# El Grande



## BernieW (Sep 12, 2006)

Here is a couple of sets of Fountain Pen and Pencils. One set is made from Bocote and the other from Paduk. Both are finish with friction applied BLO/CA. Then buffed with Renissance Wax. Both these are sold for $100 a set.


----------



## harrysin (Jan 15, 2007)

I didn't know that we could post factory made products on this site.


----------



## challagan (Feb 7, 2006)

Good looking pens Bernie. I haven't done any of the El Grande kits. Nice big kits. Hope you sell them! 

Corey


----------



## Bob N (Oct 12, 2004)

Nice job Bernie and a good price for your hard work.

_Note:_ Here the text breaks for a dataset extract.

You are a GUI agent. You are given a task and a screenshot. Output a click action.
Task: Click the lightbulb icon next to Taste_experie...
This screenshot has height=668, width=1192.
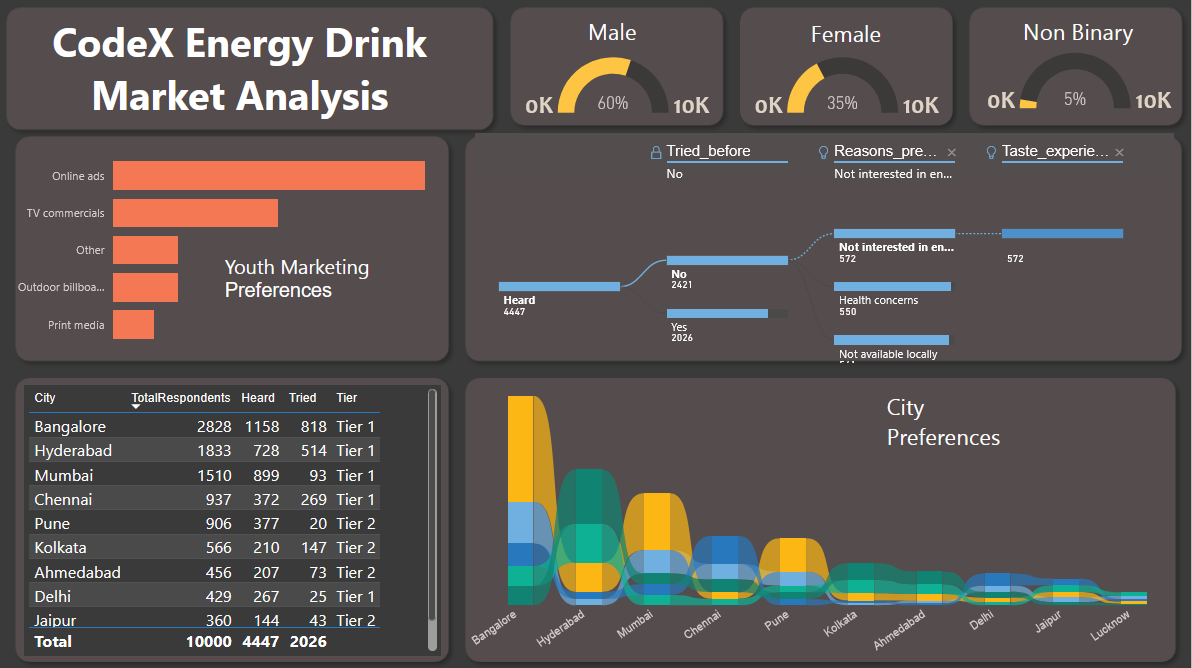[992, 152]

That Bocote is fun to turn huh?


----------



## BernieW (Sep 12, 2006)

Thanks everyone. Yep Bob it was fun to turn. Paduk got red everywhere. They will be packed up and sent to the new owner hopefully on Monday.


----------



## idioms (Nov 14, 2013)

this is wonderful, I just love it.


----------



## BernieW (Sep 12, 2006)

Thank you Lilly.


----------



## TwoSkies57 (Feb 23, 2009)

Just goes to prove Bernie, Quality is timeless


----------



## BernieW (Sep 12, 2006)

Thanks Bill.


----------